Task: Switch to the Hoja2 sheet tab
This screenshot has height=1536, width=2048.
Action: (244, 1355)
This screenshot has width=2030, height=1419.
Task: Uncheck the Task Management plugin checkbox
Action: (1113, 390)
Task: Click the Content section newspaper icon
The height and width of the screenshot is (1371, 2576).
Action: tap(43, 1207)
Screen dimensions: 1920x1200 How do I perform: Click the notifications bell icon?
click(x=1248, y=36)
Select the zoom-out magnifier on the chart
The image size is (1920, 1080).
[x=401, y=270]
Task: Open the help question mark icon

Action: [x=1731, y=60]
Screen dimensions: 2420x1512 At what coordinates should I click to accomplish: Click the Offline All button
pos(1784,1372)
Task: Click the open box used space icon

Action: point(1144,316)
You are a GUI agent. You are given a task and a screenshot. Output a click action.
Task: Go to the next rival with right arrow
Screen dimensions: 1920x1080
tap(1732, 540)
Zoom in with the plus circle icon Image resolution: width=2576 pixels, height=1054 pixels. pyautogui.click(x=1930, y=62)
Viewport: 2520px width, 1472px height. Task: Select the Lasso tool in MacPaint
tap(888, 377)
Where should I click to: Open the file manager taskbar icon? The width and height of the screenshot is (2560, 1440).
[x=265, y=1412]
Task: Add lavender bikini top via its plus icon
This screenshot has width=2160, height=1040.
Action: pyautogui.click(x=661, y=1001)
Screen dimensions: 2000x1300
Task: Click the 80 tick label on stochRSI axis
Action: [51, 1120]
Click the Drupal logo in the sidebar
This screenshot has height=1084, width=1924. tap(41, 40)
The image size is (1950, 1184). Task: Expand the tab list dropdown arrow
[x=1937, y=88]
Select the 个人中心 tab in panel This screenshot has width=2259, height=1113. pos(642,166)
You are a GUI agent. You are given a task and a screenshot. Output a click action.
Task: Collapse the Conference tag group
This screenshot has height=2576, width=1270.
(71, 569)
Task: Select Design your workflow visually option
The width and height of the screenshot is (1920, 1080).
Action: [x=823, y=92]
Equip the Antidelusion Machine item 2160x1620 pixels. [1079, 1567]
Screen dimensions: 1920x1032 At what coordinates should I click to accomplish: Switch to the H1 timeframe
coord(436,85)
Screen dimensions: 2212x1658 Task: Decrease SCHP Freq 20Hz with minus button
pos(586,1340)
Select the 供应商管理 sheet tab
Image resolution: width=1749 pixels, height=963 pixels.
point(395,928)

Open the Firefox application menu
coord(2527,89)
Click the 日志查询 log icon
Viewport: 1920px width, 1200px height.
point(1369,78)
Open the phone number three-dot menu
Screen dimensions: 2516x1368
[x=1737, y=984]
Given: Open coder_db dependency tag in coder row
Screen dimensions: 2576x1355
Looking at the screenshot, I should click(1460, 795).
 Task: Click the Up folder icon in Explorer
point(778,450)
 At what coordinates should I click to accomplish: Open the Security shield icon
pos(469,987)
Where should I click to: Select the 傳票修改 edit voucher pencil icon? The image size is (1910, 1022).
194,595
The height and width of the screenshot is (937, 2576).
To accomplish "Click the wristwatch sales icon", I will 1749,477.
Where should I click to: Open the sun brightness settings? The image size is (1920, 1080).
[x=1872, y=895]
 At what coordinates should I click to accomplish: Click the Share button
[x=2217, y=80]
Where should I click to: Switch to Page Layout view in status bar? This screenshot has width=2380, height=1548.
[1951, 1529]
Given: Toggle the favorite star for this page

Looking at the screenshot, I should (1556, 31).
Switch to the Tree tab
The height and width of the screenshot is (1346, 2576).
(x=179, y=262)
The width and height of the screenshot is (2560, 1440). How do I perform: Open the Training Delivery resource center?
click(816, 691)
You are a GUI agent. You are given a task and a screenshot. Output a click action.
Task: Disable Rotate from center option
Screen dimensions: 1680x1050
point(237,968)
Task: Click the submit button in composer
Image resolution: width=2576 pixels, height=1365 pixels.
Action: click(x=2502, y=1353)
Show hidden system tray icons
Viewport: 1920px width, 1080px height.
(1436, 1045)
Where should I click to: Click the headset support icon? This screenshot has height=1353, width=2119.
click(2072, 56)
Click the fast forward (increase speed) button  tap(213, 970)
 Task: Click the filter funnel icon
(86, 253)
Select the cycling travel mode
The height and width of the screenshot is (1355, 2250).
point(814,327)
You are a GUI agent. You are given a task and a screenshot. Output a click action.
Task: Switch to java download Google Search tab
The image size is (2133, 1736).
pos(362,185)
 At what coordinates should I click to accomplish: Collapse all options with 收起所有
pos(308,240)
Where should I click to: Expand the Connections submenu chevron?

Required action —
Write only the number of lines in the records that contain the string "plus".

Response —
2